Sendo assim, esta dissertação toma o discurso político a partir do viés de acesso à historicidade e às rupturas e permanências produzidas nas instâncias sociais no palco político.

Destaca-se a relevância do estudo da política e à sua relação com o discurso político, uma vez que, não há política sem discurso. E o discurso é constitutivo da política. Neste sentindo, observa-se que a política padece da ação. Está na linguagem a possibilidade da constituição de espaços de discussão nos quais se formulam o pensamento político. De modo que “a ação política e o discurso político estão indissociavelmente ligados” (COSTA, 2010, p.29). Assim, é justificável o estudo da política a partir de seu discurso. Todavia, vale ressaltar que o discurso político está imerso numa rede de poder, cuja mídia interfere diretamente. O poder, tal como o discurso político, não estão circunscrito ao aparelho estatal, mas estão dispersos nos diferentes espaços sociais. Segundo Costa (2010, p. 31) “a circulação do discurso político é ampla e atravessa os lugares em que as relações de poder se manifestam, bem como os seus efeitos de controle”.

Para Foucault (2003), a produção do discurso, na sociedade, é ao mesmo tempo controlada, selecionada, organizada e redistribuída por certo número de procedimentos que têm como papel conjurar dos discursos seus poderes e seus perigos, dominar o seu acontecimento aleatório. Assim, toma-se o discurso político como um elemento produzido, seja como dispositivo ou como estratégia de poder, no cenário da mídia, a qual não se desfaz de suas posições e ação, tais como: controle, seleção, montagem, permissão ou interdição de enunciados que obedecem a determinadas regras e visam atender a interesses, especialmente políticos.

Nesta complexa rede de poderes a presença feminina não foi de fácil inserção. Assim como em demais campos da sociedade, como o mundo do trabalho, a conquista do campo político, pelas mulheres, foi resultado de lutas. As areias da ampulheta da história mostram que em várias épocas as mulheres estiveram á margem da peça política. Quando muito, puderam ser plateia do espetáculo o qual assistiam sem legendas.
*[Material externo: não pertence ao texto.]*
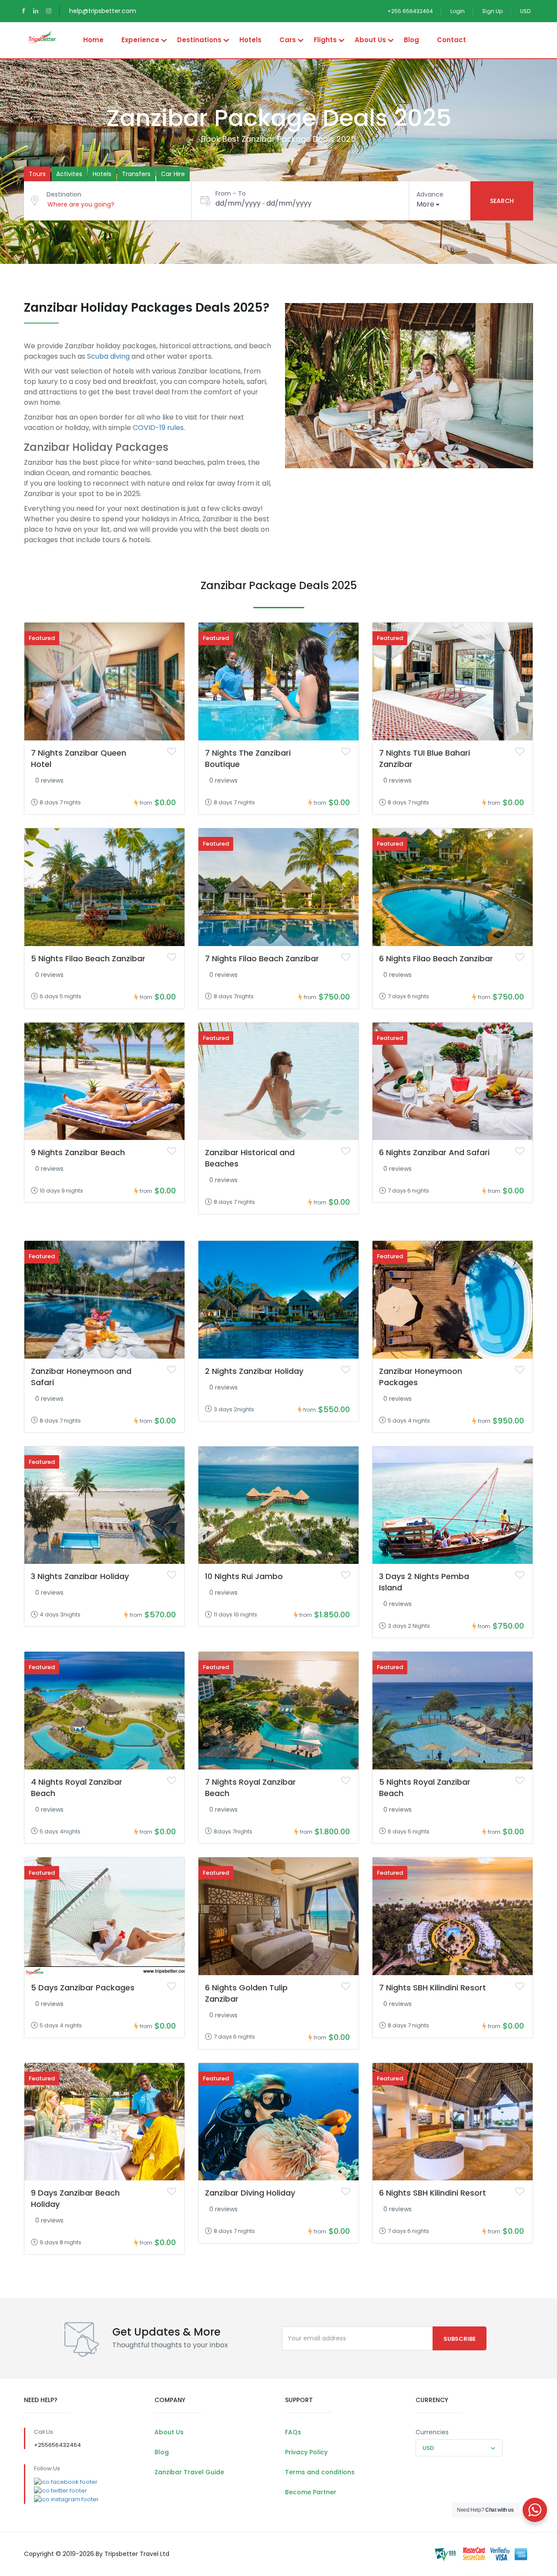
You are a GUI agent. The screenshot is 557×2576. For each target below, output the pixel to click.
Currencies (432, 2432)
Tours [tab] (37, 174)
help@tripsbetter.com (102, 11)
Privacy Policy (306, 2452)
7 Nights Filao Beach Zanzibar (262, 958)
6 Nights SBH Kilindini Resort (432, 2192)
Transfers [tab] (136, 174)
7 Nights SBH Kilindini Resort (432, 1987)
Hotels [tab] (102, 174)
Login (457, 11)
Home (93, 39)
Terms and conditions (320, 2472)
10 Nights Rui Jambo (244, 1576)
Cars (287, 39)
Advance (429, 194)
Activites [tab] (69, 174)
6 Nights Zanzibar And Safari (434, 1152)
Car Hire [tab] (173, 174)
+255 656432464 (410, 11)
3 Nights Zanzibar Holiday (80, 1576)
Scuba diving (108, 356)
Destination (64, 194)
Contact (451, 39)
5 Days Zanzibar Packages (82, 1987)
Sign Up (492, 11)
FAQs (293, 2432)
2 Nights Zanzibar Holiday (254, 1371)
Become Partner (310, 2492)
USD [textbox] (428, 2448)
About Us (370, 39)
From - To (230, 193)
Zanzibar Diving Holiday (250, 2192)
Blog (411, 39)
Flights (325, 39)
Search (502, 201)
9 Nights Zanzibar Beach (78, 1152)
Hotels (250, 39)
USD (526, 11)
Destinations (199, 39)
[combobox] (459, 2447)
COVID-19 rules (158, 428)
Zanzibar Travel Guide (189, 2472)
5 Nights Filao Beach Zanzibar (88, 958)
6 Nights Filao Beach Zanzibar (436, 958)
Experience (140, 39)
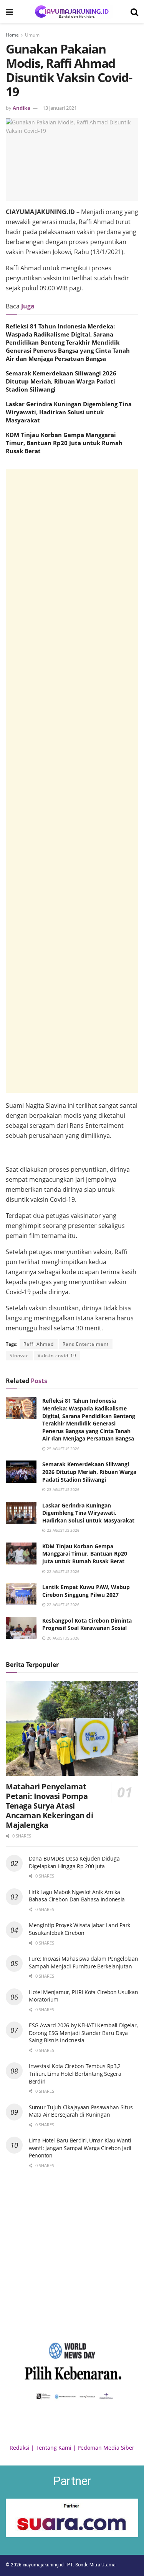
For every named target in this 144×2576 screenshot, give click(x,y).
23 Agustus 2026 (62, 1489)
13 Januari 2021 (60, 107)
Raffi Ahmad (38, 1344)
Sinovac (19, 1355)
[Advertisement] (72, 781)
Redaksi (20, 2447)
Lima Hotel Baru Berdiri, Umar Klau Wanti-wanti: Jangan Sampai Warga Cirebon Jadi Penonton (81, 2148)
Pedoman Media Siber (106, 2447)
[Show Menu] (9, 11)
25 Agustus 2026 (62, 1448)
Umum (32, 35)
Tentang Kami (53, 2447)
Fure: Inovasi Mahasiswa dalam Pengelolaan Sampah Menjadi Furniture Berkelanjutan (83, 1962)
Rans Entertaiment (86, 1344)
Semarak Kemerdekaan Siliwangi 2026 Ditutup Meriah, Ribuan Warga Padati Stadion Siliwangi (61, 381)
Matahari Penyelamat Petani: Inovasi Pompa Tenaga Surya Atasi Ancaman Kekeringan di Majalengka (49, 1805)
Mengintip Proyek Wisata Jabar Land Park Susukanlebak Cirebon (79, 1928)
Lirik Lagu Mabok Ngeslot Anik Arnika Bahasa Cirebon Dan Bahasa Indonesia (77, 1895)
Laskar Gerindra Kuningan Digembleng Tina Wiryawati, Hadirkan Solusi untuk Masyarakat (69, 412)
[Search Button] (134, 11)
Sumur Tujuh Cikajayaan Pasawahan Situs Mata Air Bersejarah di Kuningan (80, 2111)
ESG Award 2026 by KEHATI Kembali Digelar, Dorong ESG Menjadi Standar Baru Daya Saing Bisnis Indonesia (83, 2033)
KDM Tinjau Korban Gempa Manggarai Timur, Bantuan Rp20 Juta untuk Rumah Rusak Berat (64, 443)
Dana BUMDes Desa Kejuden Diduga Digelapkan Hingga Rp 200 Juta (74, 1862)
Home (12, 35)
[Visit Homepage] (71, 11)
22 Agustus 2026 (62, 1530)
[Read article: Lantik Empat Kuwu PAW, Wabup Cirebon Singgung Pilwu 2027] (21, 1594)
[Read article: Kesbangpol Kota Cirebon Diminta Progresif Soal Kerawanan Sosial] (21, 1628)
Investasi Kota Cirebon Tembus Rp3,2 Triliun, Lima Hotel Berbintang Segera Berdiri (75, 2073)
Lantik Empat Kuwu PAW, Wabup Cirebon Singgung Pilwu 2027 (86, 1590)
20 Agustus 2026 (62, 1638)
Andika (21, 107)
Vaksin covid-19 (57, 1355)
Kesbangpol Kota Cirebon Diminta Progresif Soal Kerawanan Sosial (87, 1624)
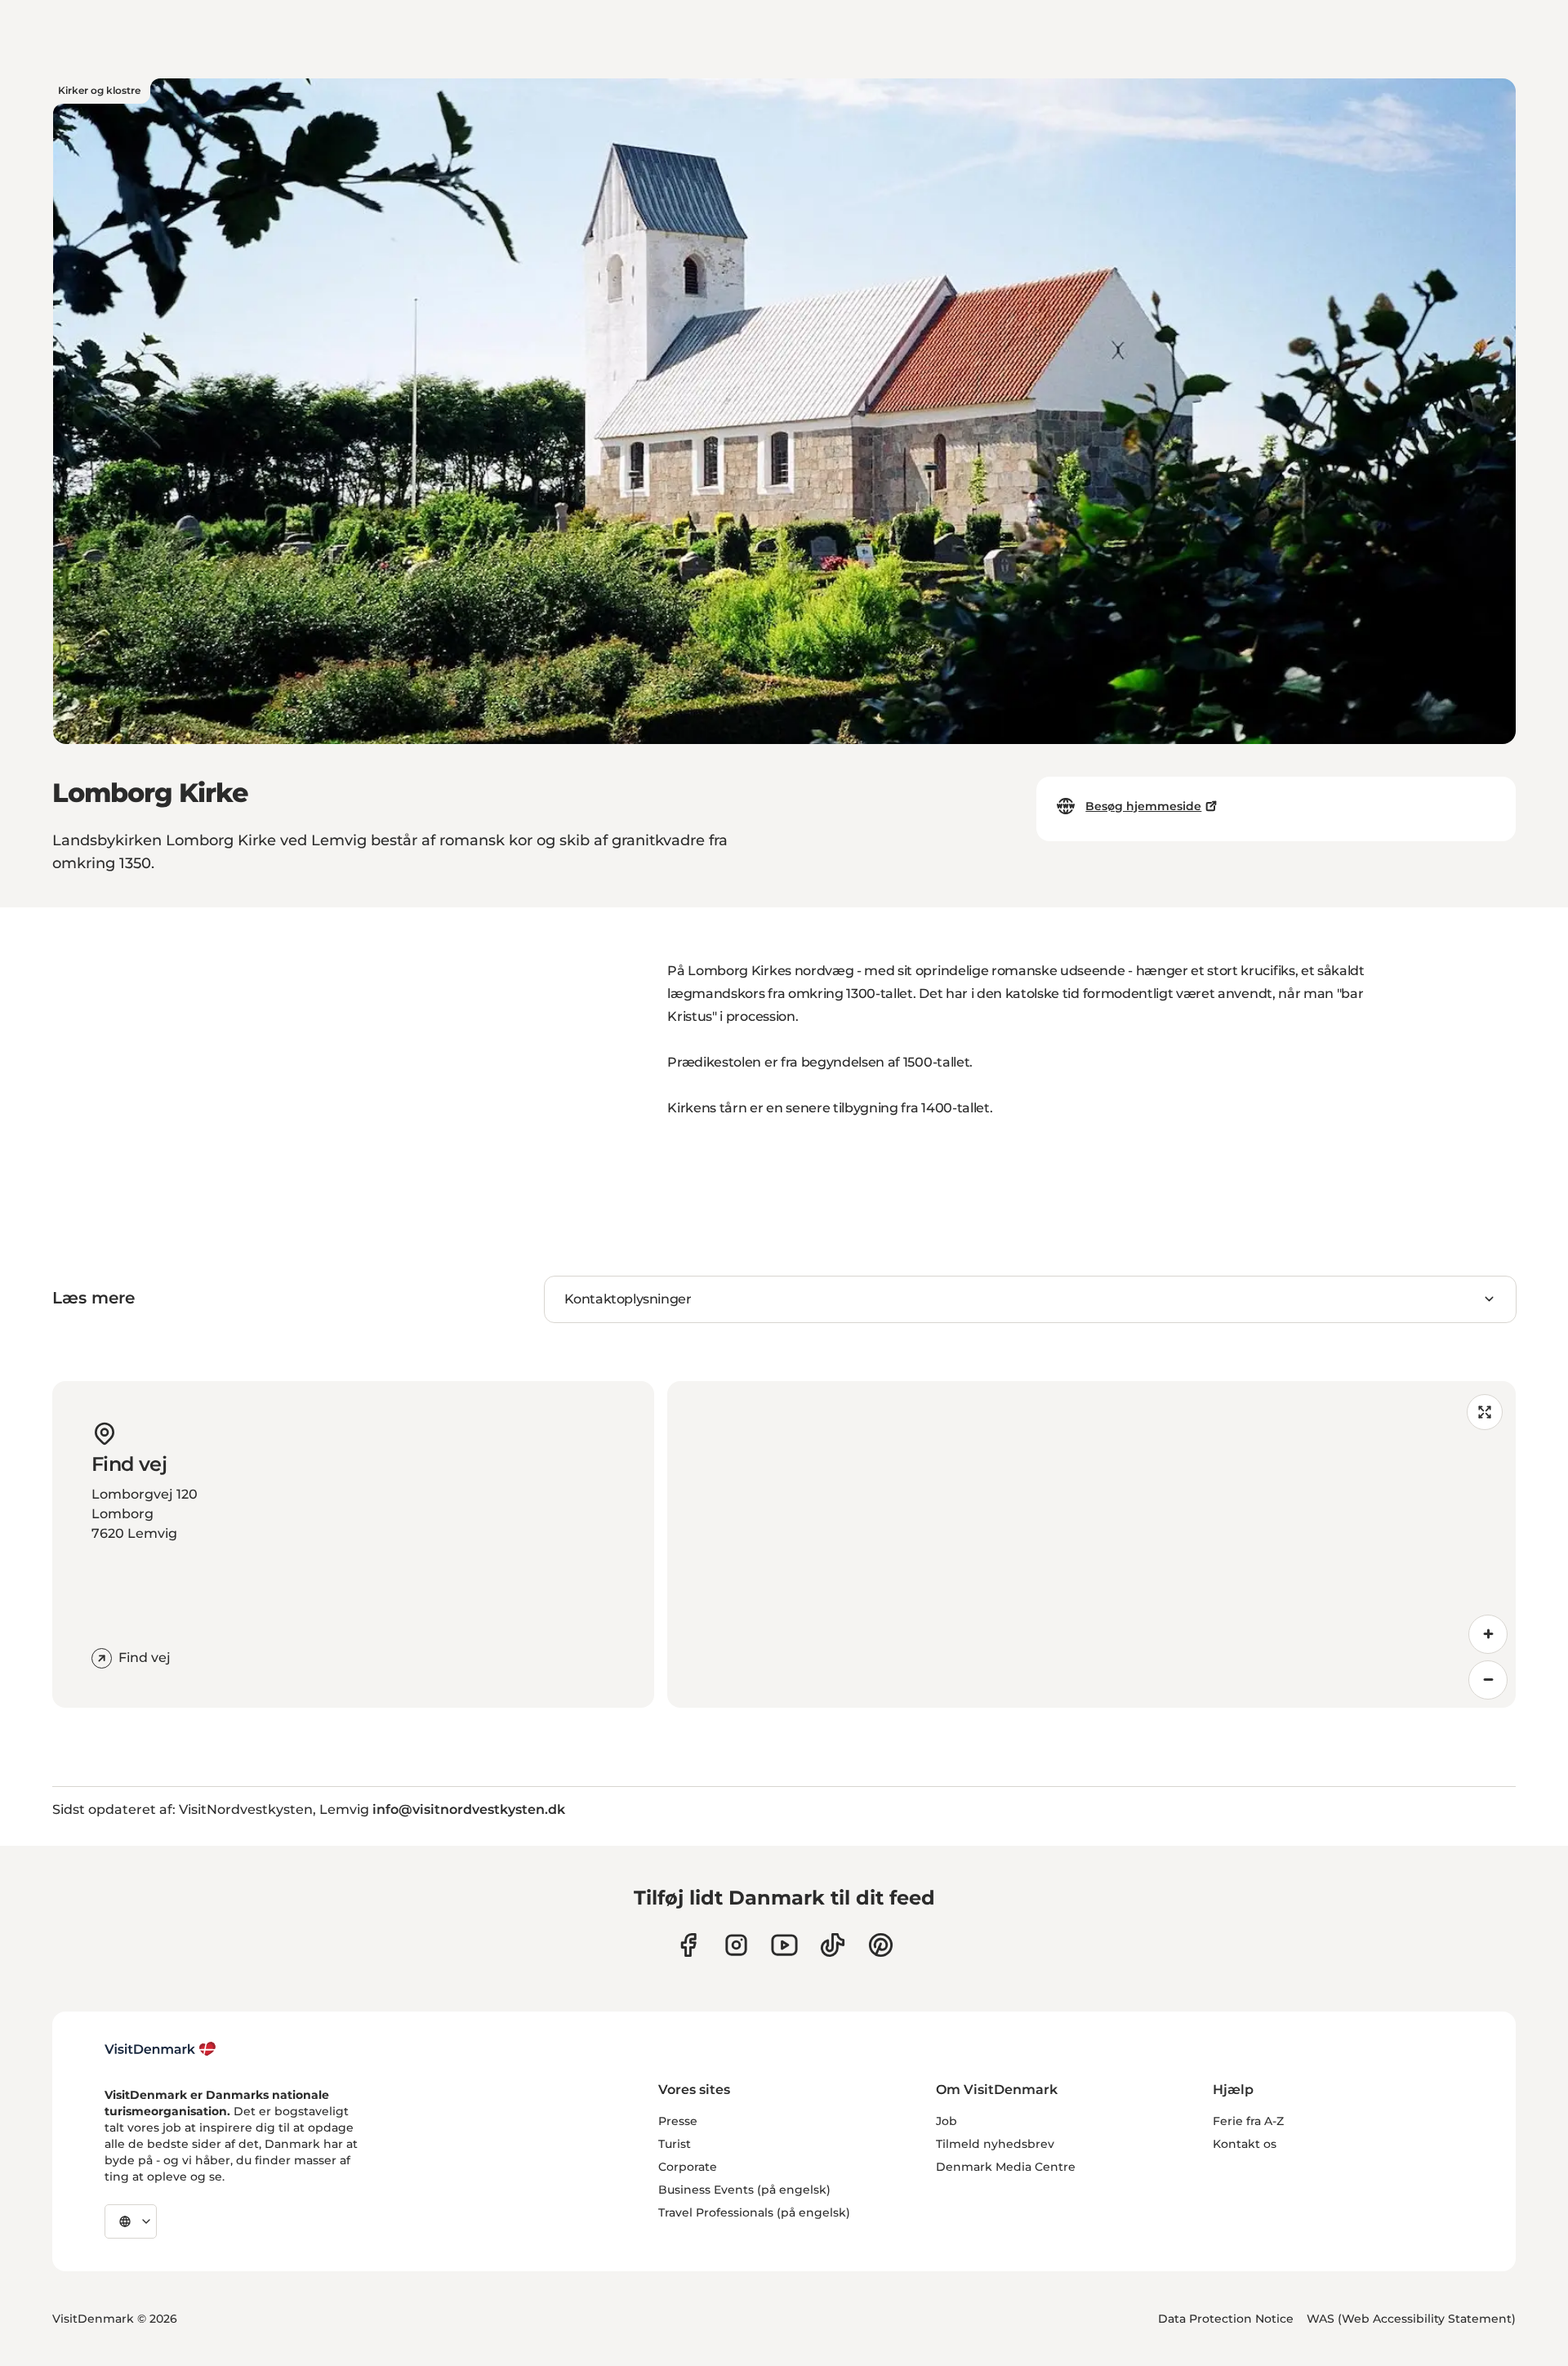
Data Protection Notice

Sua relevância social não era reconhecida pelas autoridades: os homens. Todavia, é tácito o papel feminino como fundamental para calcar as bases sociais.

Com o estereótipo que se atribuía a mulher de ser o sexo frágil, tentava-se mostrar que não seriam elas, mulheres, capazes de guiar sua própria vida, considerando a submissão ao homem. Assim, estariam longe de possuírem a condição de tomar decisões que interferissem no Estado.

O patriarcado brasileiro, influenciado pelo patriarcalismo cristão – com origem na mistura da tradição judaica à cultura greco-romana – pode ser tomado como, uma das explicações para a ausência das mulheres na atuação política.

A função reprodutora da mulher ao mesmo tempo justifica sua existência e é motivo de sua subordinação. Segue-se, presa a esses dois primeiros elos da corrente que ata as mulheres confinando-as à esfera doméstica e afastando-as das funções públicas; anulando ou minimizando seus direitos à propriedade e seus direitos civis, excluindo-a de toda função civil ou pública; relativizando e até desconhecendo sua participação na economia. A distribuição do espaço entre homem e mulher não é consequência inelutável da filosofia dos seres, mas elemento importante da estrutura

patriarcal‟. Daí se passa fácil e inevitavelmente à dicotomia inferior-superior.

(PINTO, 1992, p. 66 apud COSTA, 2010, p.32)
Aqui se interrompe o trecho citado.